Since the lows of $3,700, Bitcoin performed well and managed to shake off the fears of recession and depression. The benchmark cryptocurrency exploded higher from the $3,700 to $10,000 level outpacing every other asset class during the process. According to one top trader, the recent rally is much more important than the Bitcoin price rallying higher.
Another trader shared a chart where it says that despite the correction over the past few days, Bitcoin will remain above the key resistance since the downtrend was formed after Bitcoin topped the $14,000 in 2019. This time, he suggested:
“Zooming out on the three-day chart we can clearly see the downtrend from the 14k high is already broken and we are simply consolidating and retesting here.”
Despite the positive outlook, the trader said that Bitcoin is still fearing a downturn in the short term. Four out of six proprietary metrics of the blockchain intelligence company IntoTheBlock, show that BTC is currently mostly bearish and the number of big transactions is slowing down while the traders become unprofitable and the short-term growth of Bitcoin is slowing. The only important factors that Bitcoin has, is the slight ‘’bid-ask volume imbalance’’ to the side of bids which suggests there is a demand for the coin in spite of the price action.
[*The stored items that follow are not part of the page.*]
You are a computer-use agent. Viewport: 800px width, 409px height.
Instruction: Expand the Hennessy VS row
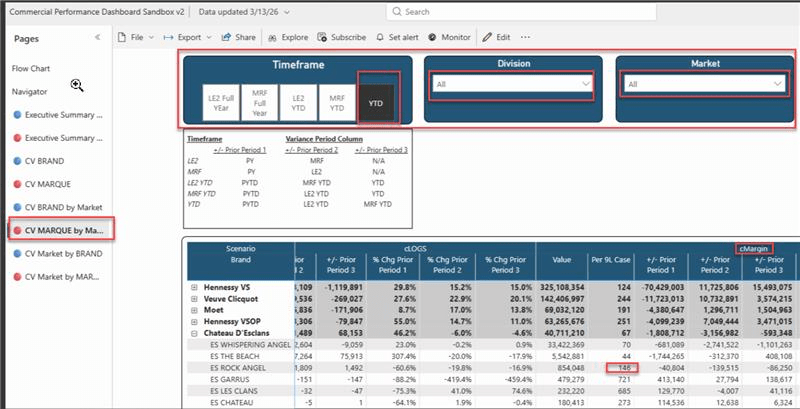tap(194, 288)
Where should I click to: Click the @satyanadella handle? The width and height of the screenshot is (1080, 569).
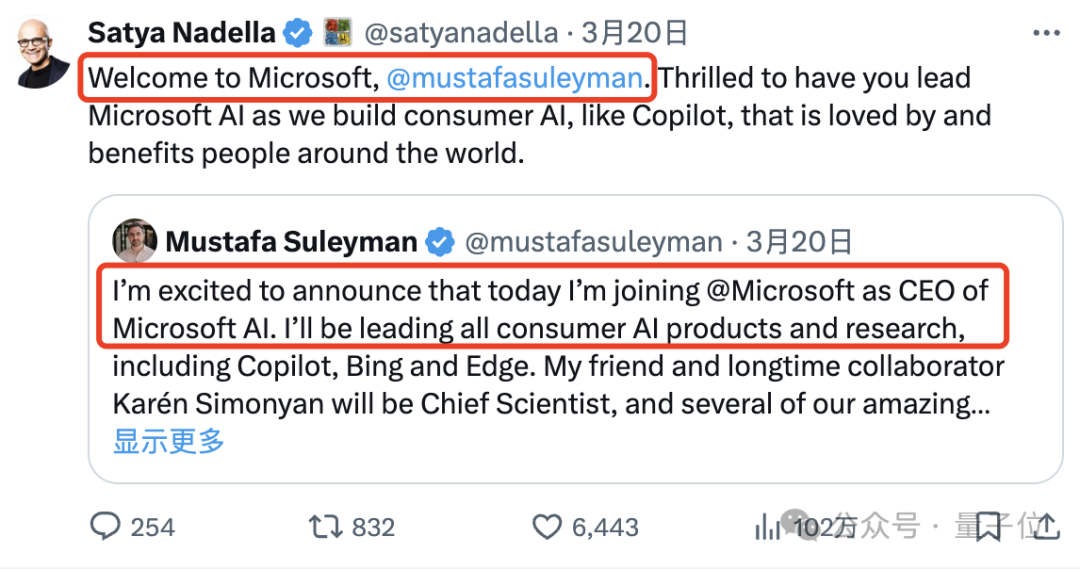tap(460, 33)
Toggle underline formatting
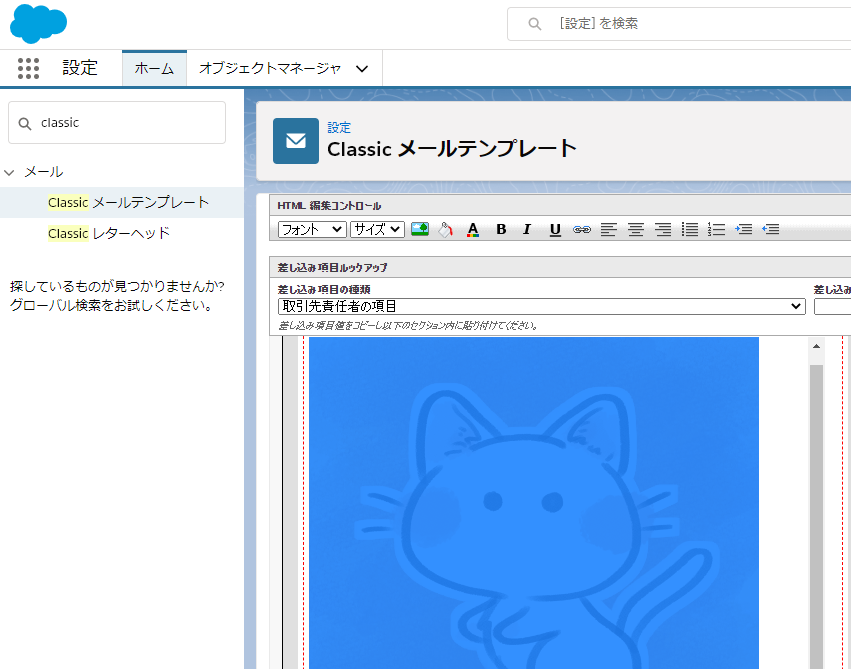Viewport: 851px width, 669px height. (555, 229)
Bitcoin breached the key support level but there are growing signs that the miners signed their capitulation and they are forced to turn off their machines or sell their coins. According to the data by Coin Metrics, after the block halving, the hash rate of the BTC network dropped by 30%. D’Souza said at that time that Bitcoin trades around the $8,000 and $9,000 levels which is more than 30% of miners are still unprofitable.
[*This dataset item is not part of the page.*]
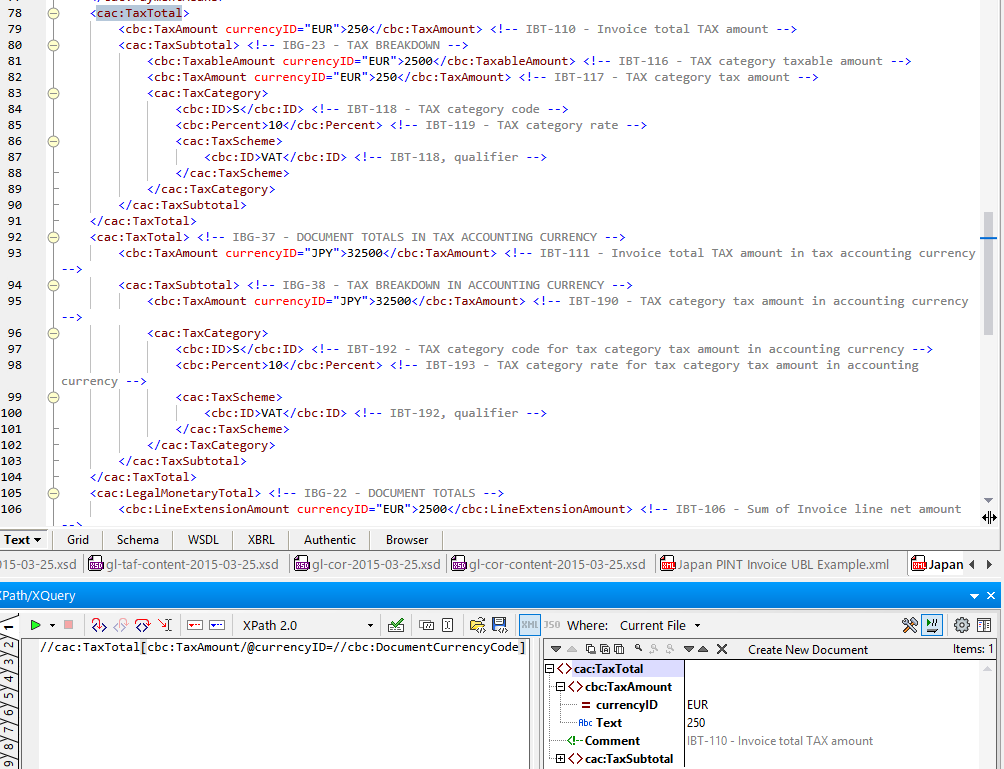Switch to the Grid view tab
This screenshot has height=769, width=1004.
(x=77, y=539)
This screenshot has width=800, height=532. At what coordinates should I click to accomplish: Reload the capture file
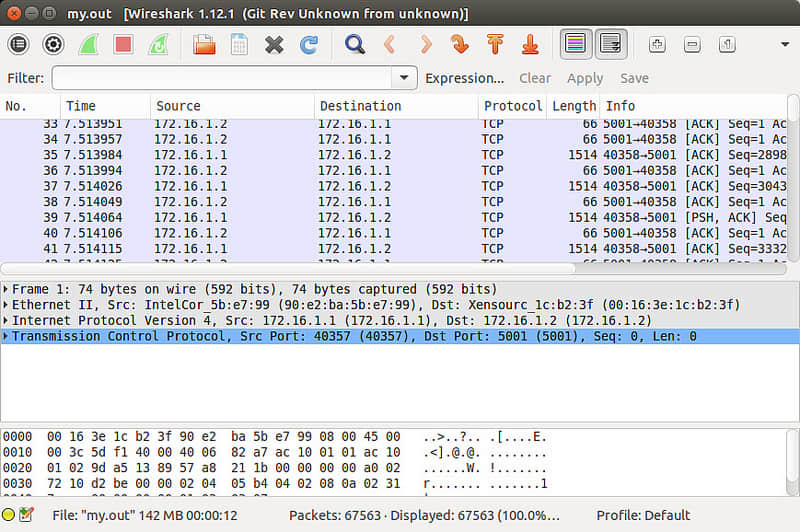(309, 44)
Preston Pysh, a crypto podcaster, believes that this trend could lead to another drop on the market in the upcoming weeks. He indicated this position in his tweet:
31 blocks behind schedule on this epoch. The rate seems to be widening as well. There might be one more bite at the apple. For all you deep hodlrs, make sure you got your buying hats ready. @mjdsouza2 @100trillionUSD @Breedlove22 https://t.co/kM5PZ8dp5V pic.twitter.com/TGNfu6Vdry
— Preston Pysh (@PrestonPysh) May 16, 2020
The data compiled by Charles Edwards suggests that after every Bitcoin miner capitulation, a stronger surge on the market happens. Edward’s predictions show that every time a capitulation was signed by the miners, the Hash Ribbons indicator predicted a macro surge.